Monseignor Luis Marín de San Martín a expliqué que “d’abord, il y a l’unité, mais il faut assumer une Église plurielle” dans les modes d’assumer la liturgie ou de développer les structures ecclésiales et les défis des différents contextes.
La participation est “revitaliser la réalité baptismale de chacun de nous”. Avec une importante présence des laïcs dans un processus d’écoute active qui aide le prêtre dans son ministère. Transparence, reddition de comptes et évaluation sont d’autres aspects fondamentaux de la synodalité. Il doit exister un conseil pastoral dans toutes les paroisses, ainsi qu’un “synode diocésain” qui soit “instrument de participation et de renouvellement”. Il a également encouragé la publication annuelle de rapports dans un diocèse “dynamique”.
Le dernier aspect est de participer à la mission du Christ. “Nous sommes l’Évangile que beaucoup de gens vont rencontrer comme la seule opportunité de lire”, a-t-il déclaré. Cela nous conduit à sortir, “à aller aux marges. Vous devez sortir, allez vers eux : vous êtes le Christ. Écoutez-les, connaissez-les”. Il faut voir avec quels moyens on dispose pour l’évangélisation “dans un monde qui change rapidement”.
Repenser la paroisse
Le lieu privilégié pour la mission est “la paroisse”, et “nous devons la repenser tous ensemble”, comme réalité paroissiale qui est une instance vivante où l’on témoigne de la foi.
En conclusion, le sous-secrétaire pour le Synode a donné dix points pour l’action : renforcer la communion en intégrant les différences dans l’unité de la charité ; poursuivre les processus d’écoute et de discernement partagé ; élargir les possibilités de participation et la co-responsabilité, surtout de laïcs ; veiller à l’existence et au bon fonctionnement des structures de participation ; renforcer la collaboration avec d’autres diocèses ; aborder la question de la mission et annoncer le Royaume de Dieu dans les divers contextes ; promouvoir et concrétiser des formes appropriées de transparence et de reddition de comptes ; explorer de nouvelles façons de communiquer ; réviser, avec des critères synodaux, les itinéraires de formation à tous les niveaux ; et envisager, si ce n’est pas déjà fait récemment, la possibilité de célébrer un synode diocésain.

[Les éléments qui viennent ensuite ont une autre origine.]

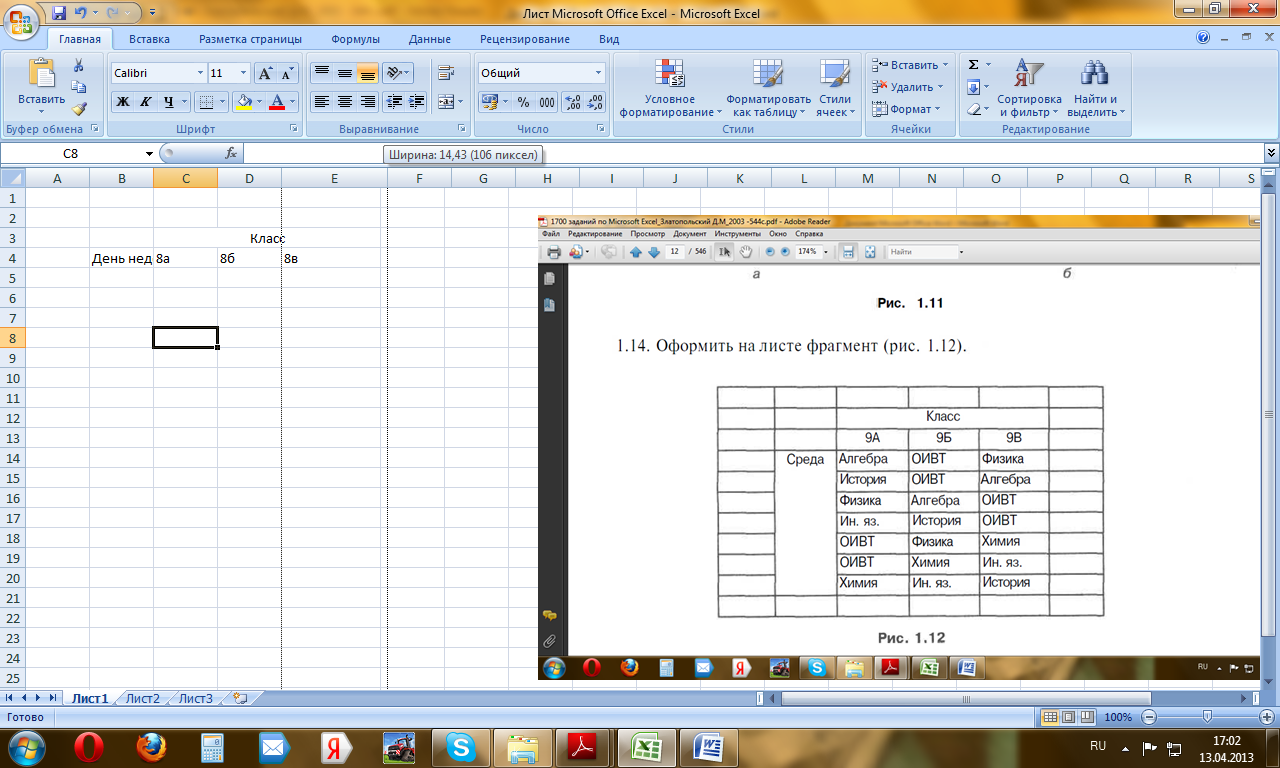The image size is (1280, 768).
Task: Switch to Page Layout view in status bar
Action: coord(1066,717)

Après, les participants se sont constitués en groupes de travail pour réaliser une synthèse des aspects abordés lors de cette phase diocésaine du Synode. Pour terminer, le père Pedro Aguado Cuesta s’est référé à son impression initiale après quelques mois d’écoute au sein de la diocèse de Huesca. Il perçoit “beaucoup de défis, et c’est bien” : “C’est une Église très enracinée dans ce territoire, et le défi est d’approcher tout cela de l’Évangile“, a-t-il souligné.